== Problem details ==
Transcribe exactly, and only, the lines running from the one that contains "Burmese (1117, 17)" through the last line of the material. No pictures.
*** Block opens ***
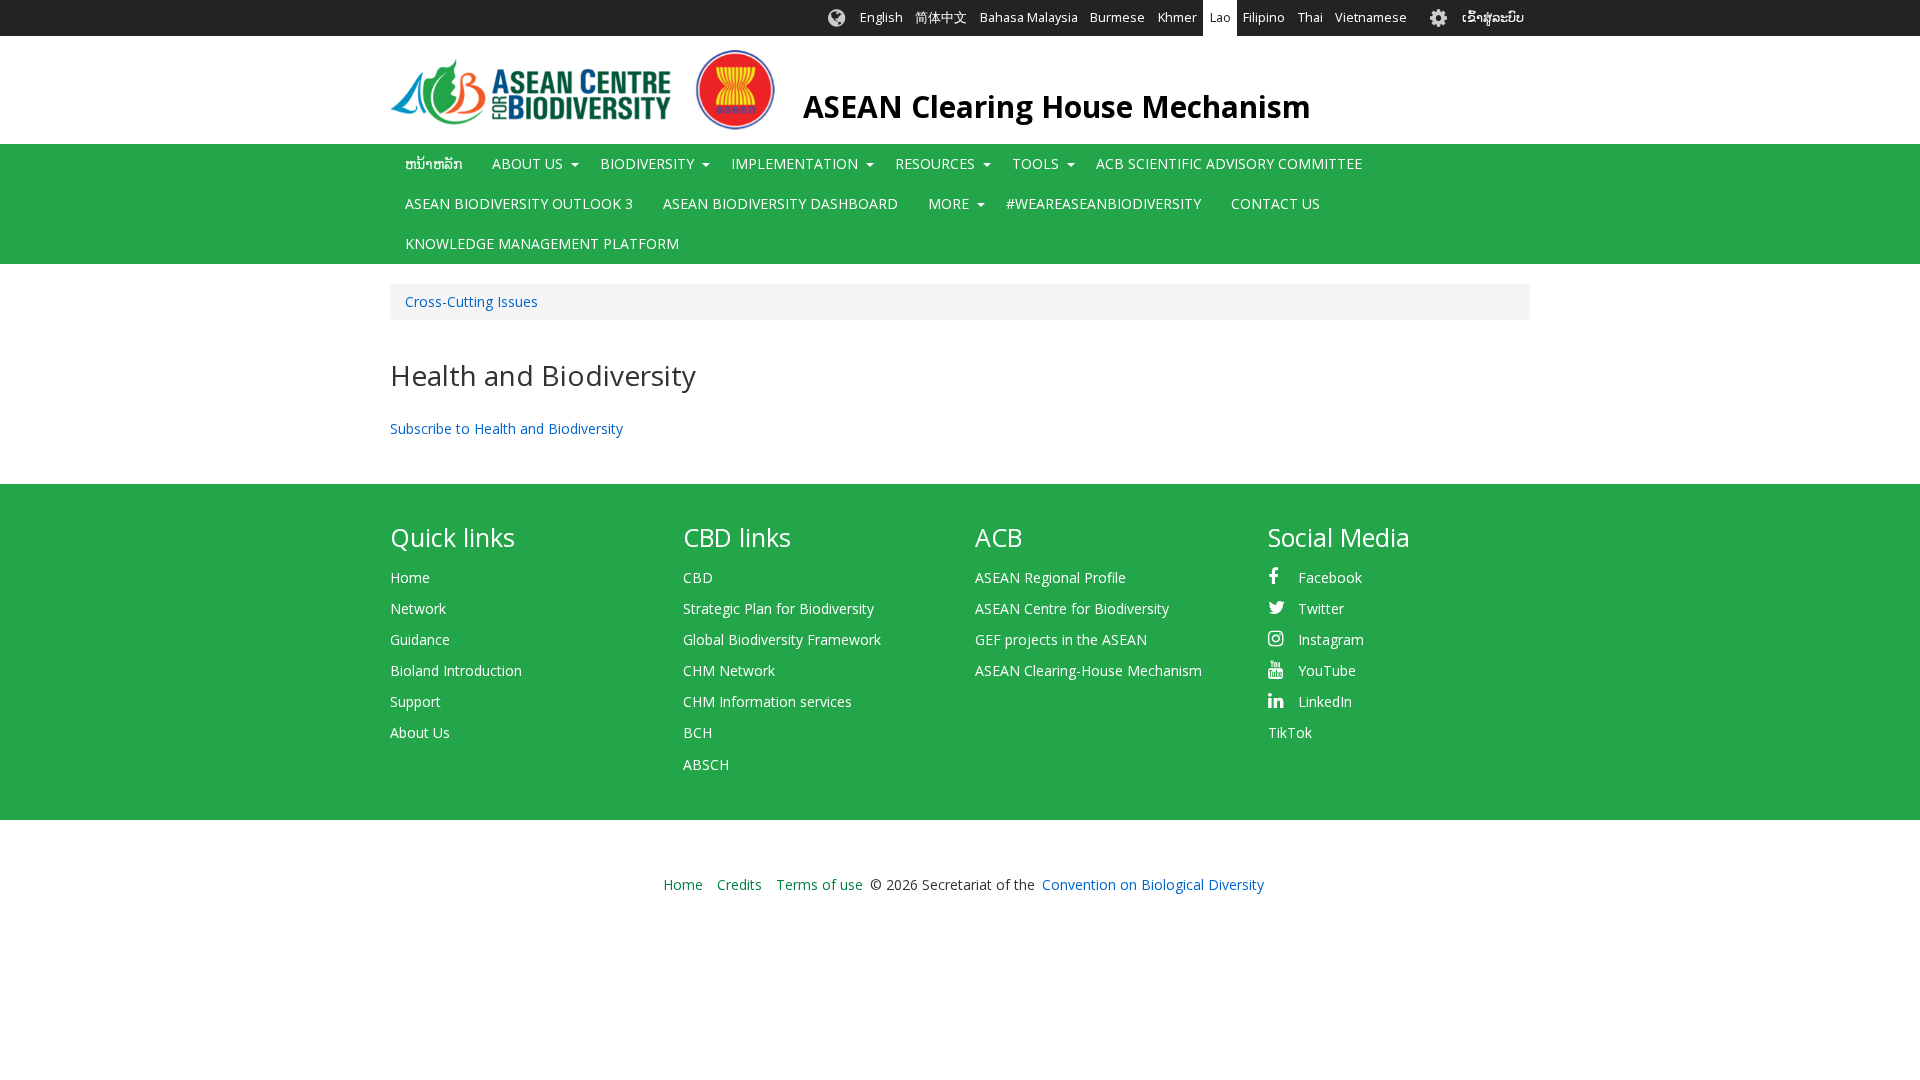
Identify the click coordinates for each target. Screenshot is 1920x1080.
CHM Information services (767, 701)
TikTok (1290, 732)
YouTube (1327, 670)
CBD (698, 577)
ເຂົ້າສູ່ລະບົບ (1493, 17)
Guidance (420, 639)
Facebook (1330, 577)
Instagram (1331, 639)
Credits (739, 884)
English (881, 17)
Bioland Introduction (456, 670)
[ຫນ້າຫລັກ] (582, 90)
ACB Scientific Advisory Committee (1229, 163)
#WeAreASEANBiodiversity (1103, 203)
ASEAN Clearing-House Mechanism (1088, 670)
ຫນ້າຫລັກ (433, 163)
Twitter (1321, 608)
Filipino (1264, 17)
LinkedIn (1325, 701)
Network (418, 608)
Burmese (1117, 17)
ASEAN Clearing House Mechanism (1057, 106)
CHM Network (729, 670)
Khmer (1177, 17)
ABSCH (706, 764)
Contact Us (1275, 203)
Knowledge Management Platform (542, 243)
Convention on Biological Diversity (1153, 884)
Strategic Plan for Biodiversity (778, 608)
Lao (1220, 17)
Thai (1310, 17)
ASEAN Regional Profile (1050, 577)
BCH (697, 732)
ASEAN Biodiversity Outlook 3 (519, 203)
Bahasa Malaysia (1029, 17)
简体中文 (941, 17)
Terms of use (819, 884)
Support (415, 701)
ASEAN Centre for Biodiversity (1072, 608)
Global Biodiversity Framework (782, 639)
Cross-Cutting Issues (471, 301)
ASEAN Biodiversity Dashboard (780, 203)
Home (410, 577)
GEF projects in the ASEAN (1061, 639)
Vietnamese (1371, 17)
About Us (420, 732)
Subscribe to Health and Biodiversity (506, 428)
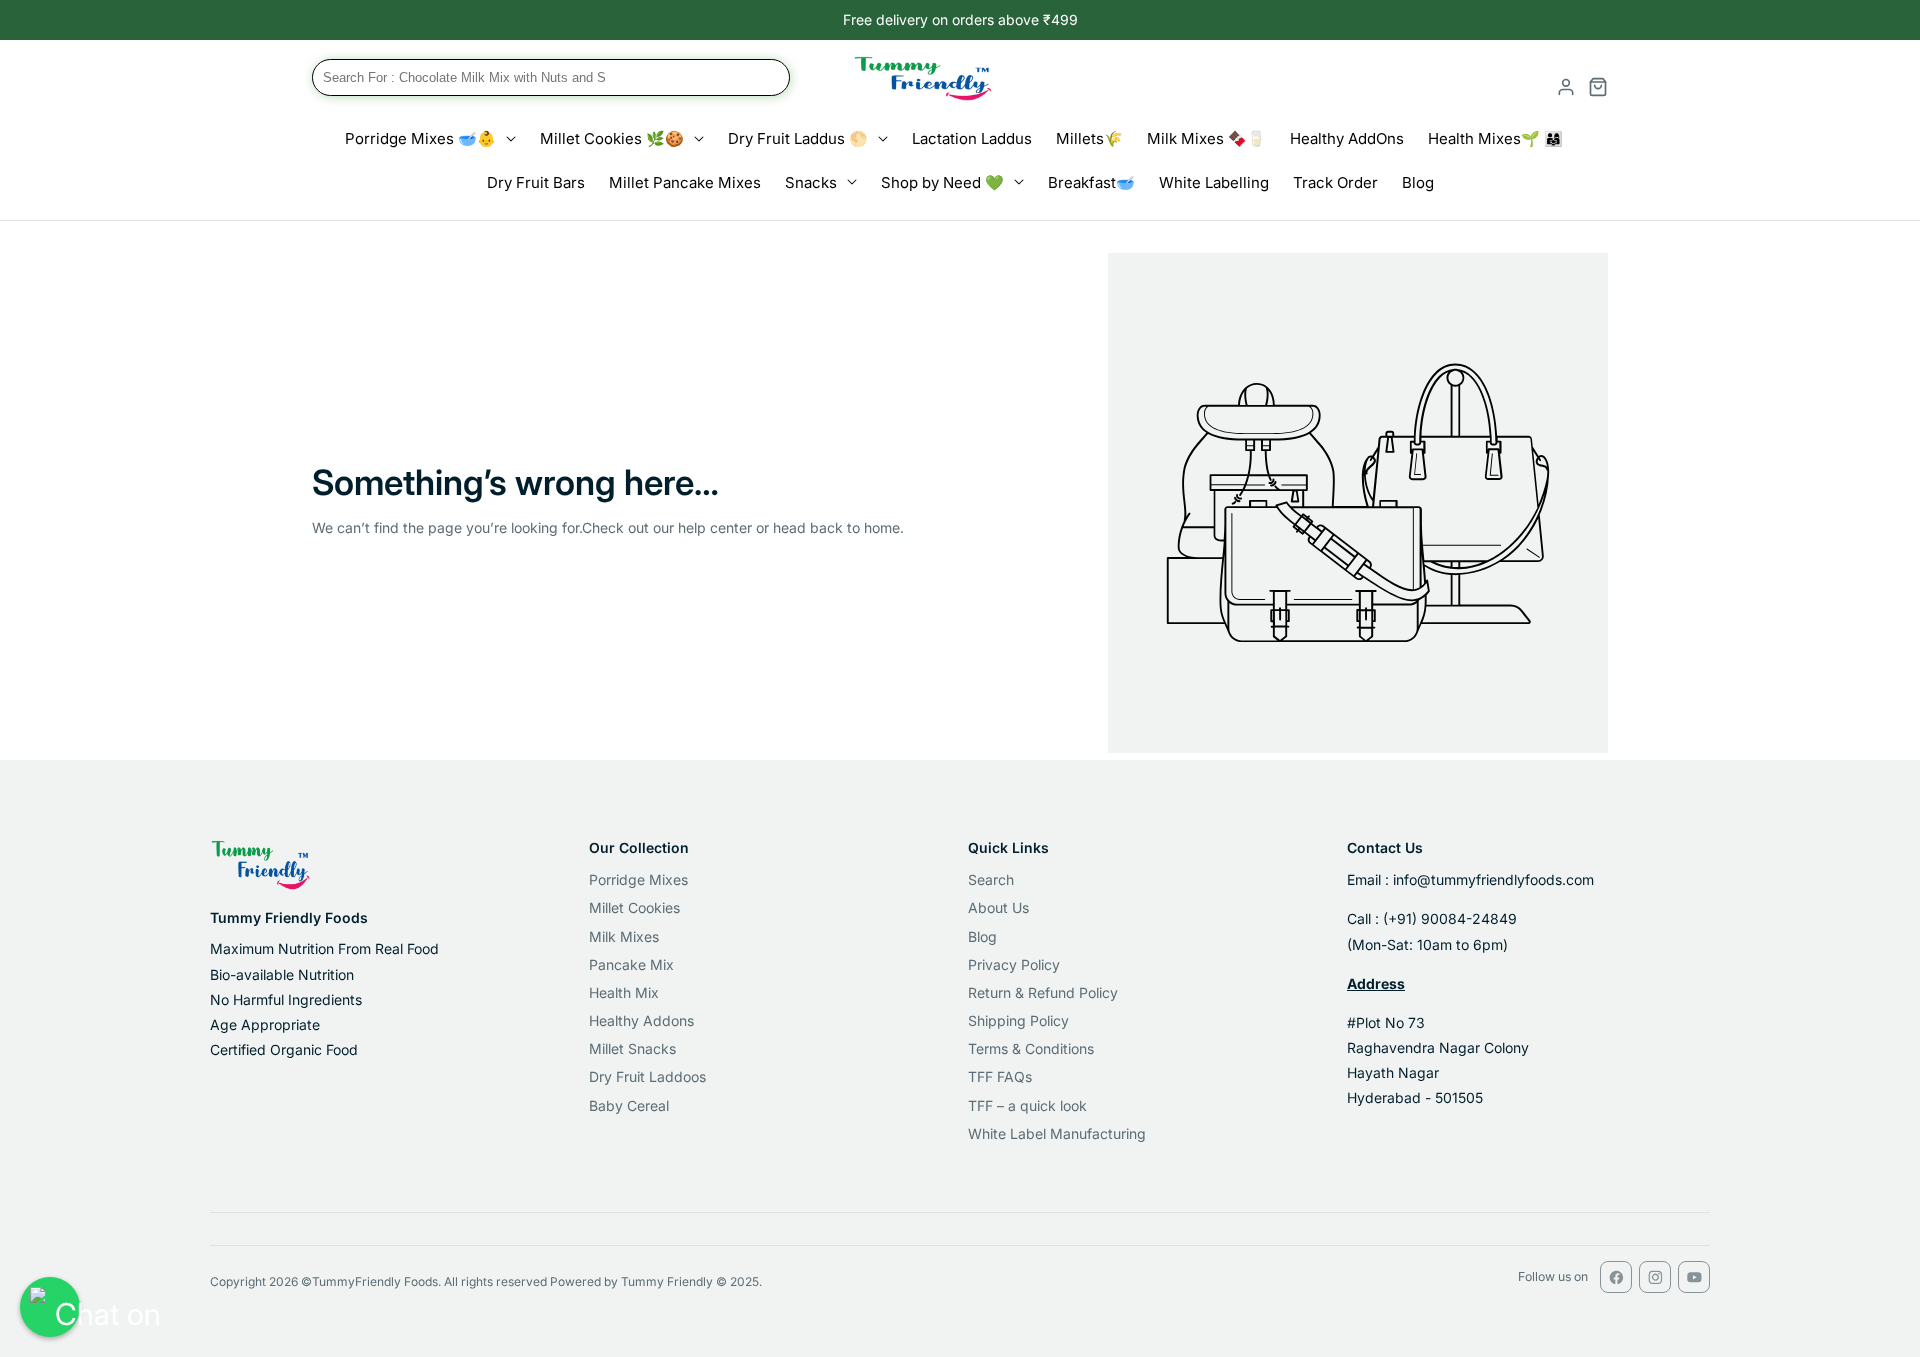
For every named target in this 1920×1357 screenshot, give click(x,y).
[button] (551, 86)
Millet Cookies (634, 907)
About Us (998, 907)
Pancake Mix (631, 964)
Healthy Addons (641, 1020)
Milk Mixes (624, 936)
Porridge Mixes (638, 879)
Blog (982, 936)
*** Block closes ***
== Exercise answer ==
Burmese (1117, 17)
ASEAN Clearing House Mechanism (1057, 106)
CHM Network (729, 670)
Khmer (1177, 17)
ABSCH (706, 764)
Contact Us (1275, 203)
Knowledge Management Platform (542, 243)
Convention on Biological Diversity (1153, 884)
Strategic Plan for Biodiversity (778, 608)
Lao (1220, 17)
Thai (1310, 17)
ASEAN Regional Profile (1050, 577)
BCH (697, 732)
ASEAN Biodiversity Outlook 3 (519, 203)
Bahasa Malaysia (1029, 17)
简体中文 (941, 17)
Terms of use (819, 884)
Support (415, 701)
ASEAN Centre for Biodiversity (1072, 608)
Global Biodiversity Framework (782, 639)
Cross-Cutting Issues (471, 301)
ASEAN Biodiversity Dashboard (780, 203)
Home (410, 577)
GEF projects in the ASEAN (1061, 639)
Vietnamese (1371, 17)
About Us (420, 732)
Subscribe to Health and Biodiversity (506, 428)
For every named target in this 1920×1357 screenshot, give click(x,y).
[button] (551, 86)
Millet Cookies (634, 907)
About Us (998, 907)
Pancake Mix (631, 964)
Healthy Addons (641, 1020)
Milk Mixes (624, 936)
Porridge Mixes (638, 879)
Blog (982, 936)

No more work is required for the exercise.